| PROBLEM TO SOLVE |
Below are the records; collect from them each line containing the string "Given".
Start of INFORMATION
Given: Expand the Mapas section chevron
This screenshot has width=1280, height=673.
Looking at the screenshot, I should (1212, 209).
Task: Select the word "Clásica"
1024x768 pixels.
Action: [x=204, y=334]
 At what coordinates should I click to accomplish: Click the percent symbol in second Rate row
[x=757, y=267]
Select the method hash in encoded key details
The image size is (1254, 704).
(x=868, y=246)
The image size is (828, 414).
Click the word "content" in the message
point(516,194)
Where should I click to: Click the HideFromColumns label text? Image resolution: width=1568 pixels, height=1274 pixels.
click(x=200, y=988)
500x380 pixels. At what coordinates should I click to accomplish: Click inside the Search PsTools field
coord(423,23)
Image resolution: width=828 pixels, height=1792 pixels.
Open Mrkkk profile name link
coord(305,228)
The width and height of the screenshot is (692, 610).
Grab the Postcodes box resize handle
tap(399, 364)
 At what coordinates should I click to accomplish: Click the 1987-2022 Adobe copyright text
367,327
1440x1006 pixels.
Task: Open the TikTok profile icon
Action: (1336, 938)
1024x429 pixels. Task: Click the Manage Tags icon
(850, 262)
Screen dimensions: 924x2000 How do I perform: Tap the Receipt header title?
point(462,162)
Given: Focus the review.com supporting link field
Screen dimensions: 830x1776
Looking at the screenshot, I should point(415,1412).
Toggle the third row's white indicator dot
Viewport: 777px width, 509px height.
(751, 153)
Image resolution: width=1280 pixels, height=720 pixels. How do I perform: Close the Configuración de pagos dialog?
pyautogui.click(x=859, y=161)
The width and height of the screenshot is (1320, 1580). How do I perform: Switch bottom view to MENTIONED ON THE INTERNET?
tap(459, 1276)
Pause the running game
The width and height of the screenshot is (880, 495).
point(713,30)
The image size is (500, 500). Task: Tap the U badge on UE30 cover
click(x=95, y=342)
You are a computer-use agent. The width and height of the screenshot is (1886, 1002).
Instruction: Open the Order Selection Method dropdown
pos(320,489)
End of INFORMATION
| ANSWER AREA |
Given: Expand the Mapas section chevron
Given: Focus the review.com supporting link field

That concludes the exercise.